* Begin DATASET RECORDS *
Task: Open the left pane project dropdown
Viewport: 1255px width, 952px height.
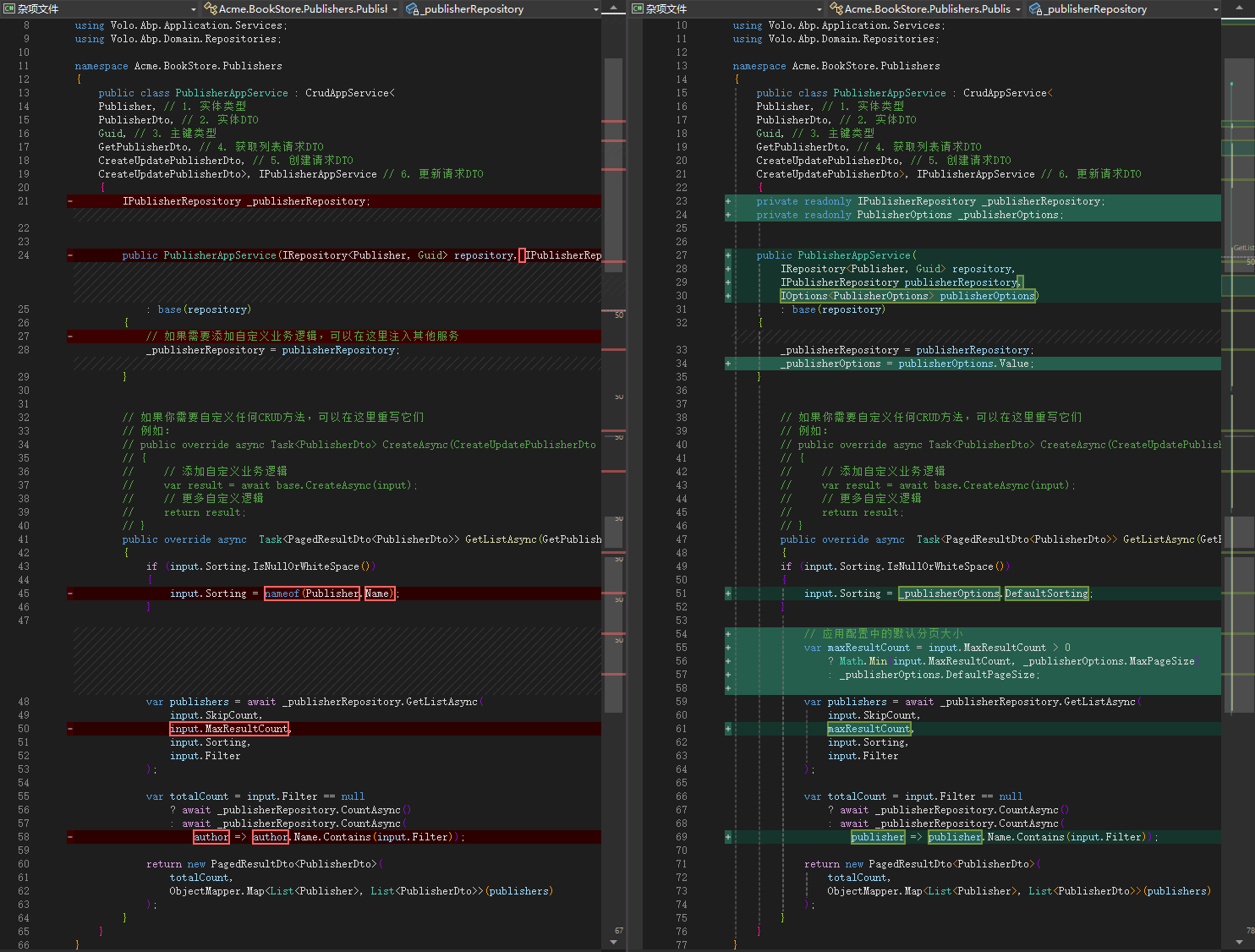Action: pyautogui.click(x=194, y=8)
* End DATASET RECORDS *
* Begin DATASET RECORDS *
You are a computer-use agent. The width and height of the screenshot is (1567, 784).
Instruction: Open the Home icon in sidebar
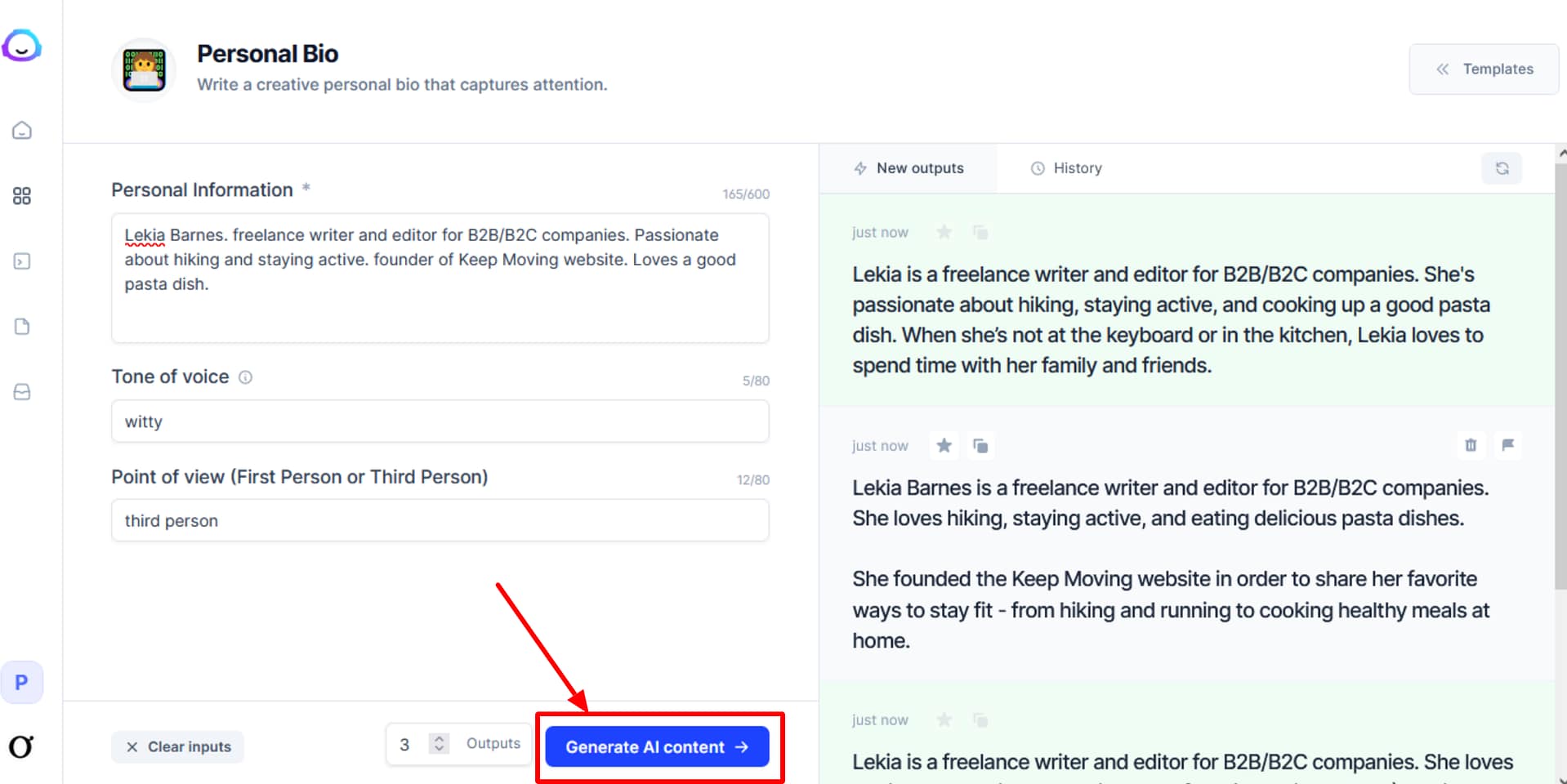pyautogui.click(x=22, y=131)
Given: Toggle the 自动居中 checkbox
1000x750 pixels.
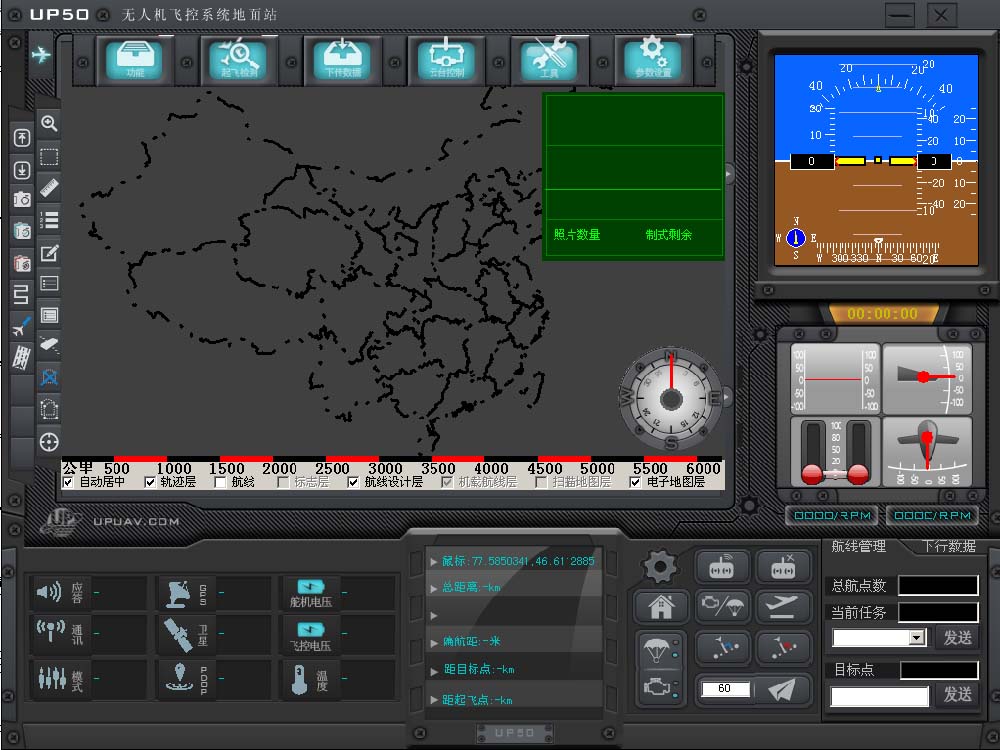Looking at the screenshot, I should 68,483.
* End DATASET RECORDS *
== DIRECTIONS ==
Take the part of the records that opens with the line containing "Task: Open the left pane project dropdown" and closes with the line containing "Action: pyautogui.click(x=194, y=8)", and rewrite it with "left pane" swapped for "right pane" and everything else left as it is. Leave the pictures out of your answer.

== OUTPUT ==
Task: Open the right pane project dropdown
Viewport: 1255px width, 952px height.
Action: pyautogui.click(x=194, y=8)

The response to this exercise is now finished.